- **PROBLEM STATEMENT**
Extract the rows below and copy each of their lines exactly as they appear.

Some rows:
****

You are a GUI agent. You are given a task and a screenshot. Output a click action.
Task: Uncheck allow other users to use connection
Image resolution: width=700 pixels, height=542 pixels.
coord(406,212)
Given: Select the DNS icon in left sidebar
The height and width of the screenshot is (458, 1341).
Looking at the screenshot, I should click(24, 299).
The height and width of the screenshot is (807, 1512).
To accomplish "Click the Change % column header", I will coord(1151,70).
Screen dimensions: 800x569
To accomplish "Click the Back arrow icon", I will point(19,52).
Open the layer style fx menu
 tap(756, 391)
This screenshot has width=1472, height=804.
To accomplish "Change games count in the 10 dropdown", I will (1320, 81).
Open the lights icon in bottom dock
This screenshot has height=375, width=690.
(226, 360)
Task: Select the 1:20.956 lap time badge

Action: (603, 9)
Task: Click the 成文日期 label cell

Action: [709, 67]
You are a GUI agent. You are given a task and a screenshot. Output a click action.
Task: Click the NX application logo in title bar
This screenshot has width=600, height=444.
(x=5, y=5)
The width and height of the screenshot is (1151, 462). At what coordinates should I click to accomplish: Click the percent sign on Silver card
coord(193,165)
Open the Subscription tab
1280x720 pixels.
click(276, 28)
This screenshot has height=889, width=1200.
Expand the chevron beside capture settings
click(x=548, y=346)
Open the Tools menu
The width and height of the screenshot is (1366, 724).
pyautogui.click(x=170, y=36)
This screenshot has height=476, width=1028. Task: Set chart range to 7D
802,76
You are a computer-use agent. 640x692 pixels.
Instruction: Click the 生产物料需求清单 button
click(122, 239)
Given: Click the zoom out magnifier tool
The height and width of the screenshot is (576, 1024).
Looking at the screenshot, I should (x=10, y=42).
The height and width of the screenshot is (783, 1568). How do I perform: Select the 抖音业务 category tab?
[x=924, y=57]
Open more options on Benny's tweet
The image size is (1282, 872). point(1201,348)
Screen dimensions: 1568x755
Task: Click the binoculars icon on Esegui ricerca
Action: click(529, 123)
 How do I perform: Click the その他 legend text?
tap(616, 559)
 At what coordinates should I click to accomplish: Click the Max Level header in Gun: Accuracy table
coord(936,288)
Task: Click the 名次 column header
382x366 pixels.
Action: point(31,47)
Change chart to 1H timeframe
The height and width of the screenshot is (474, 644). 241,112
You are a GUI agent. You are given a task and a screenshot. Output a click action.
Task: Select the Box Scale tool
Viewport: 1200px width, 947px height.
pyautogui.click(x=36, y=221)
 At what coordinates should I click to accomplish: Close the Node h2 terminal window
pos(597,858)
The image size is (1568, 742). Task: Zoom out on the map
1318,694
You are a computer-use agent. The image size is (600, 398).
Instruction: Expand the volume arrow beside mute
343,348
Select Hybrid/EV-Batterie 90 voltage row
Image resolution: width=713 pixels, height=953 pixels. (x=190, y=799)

****

- **EXERCISE OUTPUT**
You are a GUI agent. You are given a task and a screenshot. Output a click action.
Task: Uncheck allow other users to use connection
Image resolution: width=700 pixels, height=542 pixels.
coord(406,212)
Given: Select the DNS icon in left sidebar
The height and width of the screenshot is (458, 1341).
Looking at the screenshot, I should click(24, 299).
The height and width of the screenshot is (807, 1512).
To accomplish "Click the Change % column header", I will coord(1151,70).
Screen dimensions: 800x569
To accomplish "Click the Back arrow icon", I will point(19,52).
Open the layer style fx menu
 tap(756, 391)
This screenshot has width=1472, height=804.
To accomplish "Change games count in the 10 dropdown", I will (1320, 81).
Open the lights icon in bottom dock
This screenshot has height=375, width=690.
(226, 360)
Task: Select the 1:20.956 lap time badge

Action: (603, 9)
Task: Click the 成文日期 label cell

Action: [709, 67]
You are a GUI agent. You are given a task and a screenshot. Output a click action.
Task: Click the NX application logo in title bar
This screenshot has width=600, height=444.
(x=5, y=5)
The width and height of the screenshot is (1151, 462). At what coordinates should I click to accomplish: Click the percent sign on Silver card
coord(193,165)
Open the Subscription tab
1280x720 pixels.
click(276, 28)
This screenshot has height=889, width=1200.
Expand the chevron beside capture settings
click(x=548, y=346)
Open the Tools menu
The width and height of the screenshot is (1366, 724).
pyautogui.click(x=170, y=36)
This screenshot has height=476, width=1028. Task: Set chart range to 7D
802,76
You are a computer-use agent. 640x692 pixels.
Instruction: Click the 生产物料需求清单 button
click(122, 239)
Given: Click the zoom out magnifier tool
The height and width of the screenshot is (576, 1024).
Looking at the screenshot, I should (x=10, y=42).
The height and width of the screenshot is (783, 1568). How do I perform: Select the 抖音业务 category tab?
[x=924, y=57]
Open more options on Benny's tweet
The image size is (1282, 872). point(1201,348)
Screen dimensions: 1568x755
Task: Click the binoculars icon on Esegui ricerca
Action: click(529, 123)
 How do I perform: Click the その他 legend text?
tap(616, 559)
 At what coordinates should I click to accomplish: Click the Max Level header in Gun: Accuracy table
coord(936,288)
Task: Click the 名次 column header
382x366 pixels.
Action: point(31,47)
Change chart to 1H timeframe
The height and width of the screenshot is (474, 644). 241,112
You are a GUI agent. You are given a task and a screenshot. Output a click action.
Task: Select the Box Scale tool
Viewport: 1200px width, 947px height.
pyautogui.click(x=36, y=221)
 At what coordinates should I click to accomplish: Close the Node h2 terminal window
pos(597,858)
The image size is (1568, 742). Task: Zoom out on the map
1318,694
You are a computer-use agent. The image size is (600, 398).
Instruction: Expand the volume arrow beside mute
343,348
Select Hybrid/EV-Batterie 90 voltage row
Image resolution: width=713 pixels, height=953 pixels. (x=190, y=799)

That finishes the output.